Collected data entries
+ + + + + + +

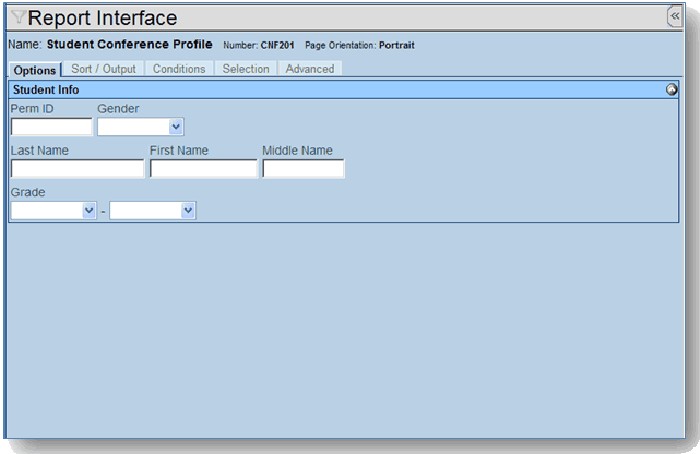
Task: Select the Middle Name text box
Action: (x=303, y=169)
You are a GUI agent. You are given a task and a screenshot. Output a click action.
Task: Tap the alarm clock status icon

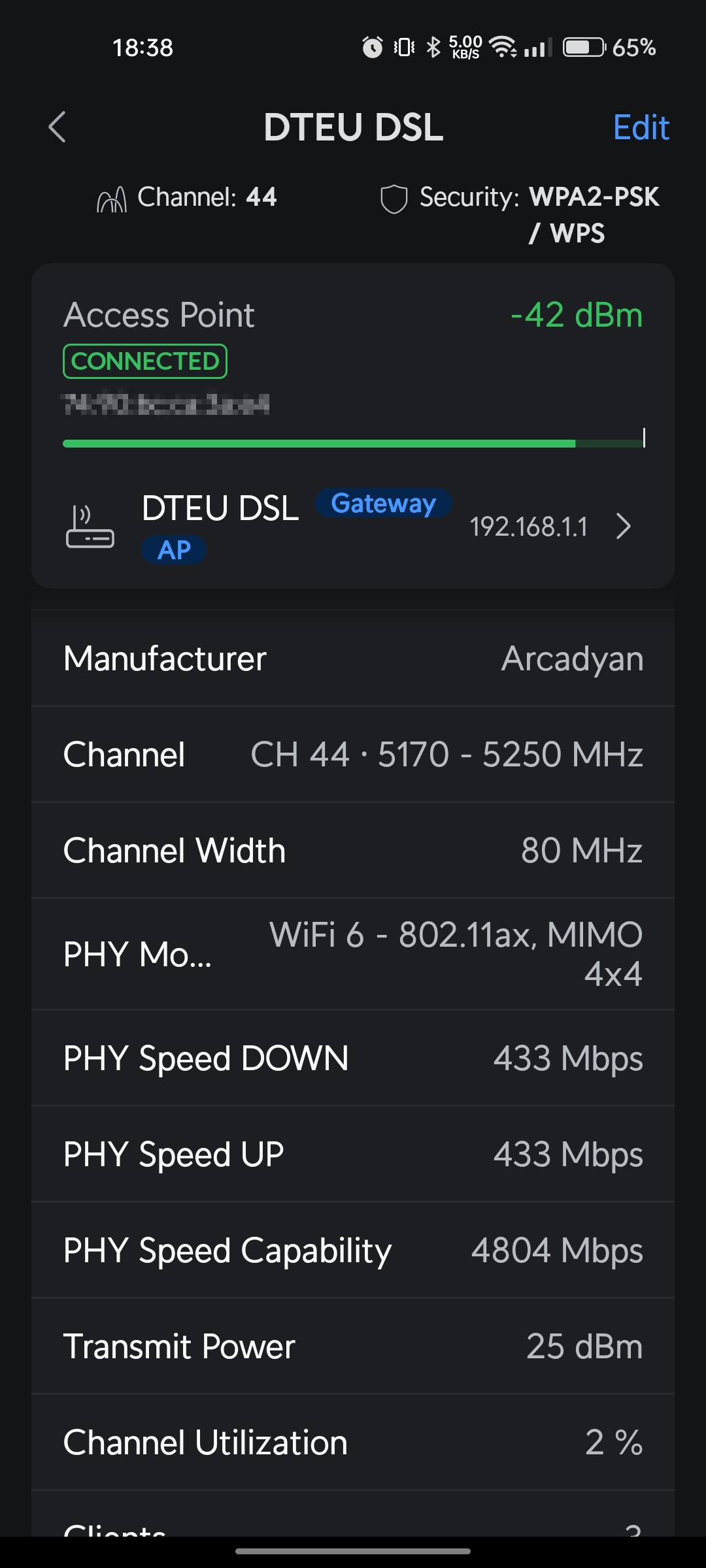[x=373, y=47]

+ + + + + + +

What the exercise asks
Copy exactly the lines from the line containing "You are a GUI" through the last line of the records, both included, and omit every picture.

Task response
You are a GUI agent. You are given a task and a screenshot. Output a click action.
Task: Tap the alarm clock status icon

[x=373, y=47]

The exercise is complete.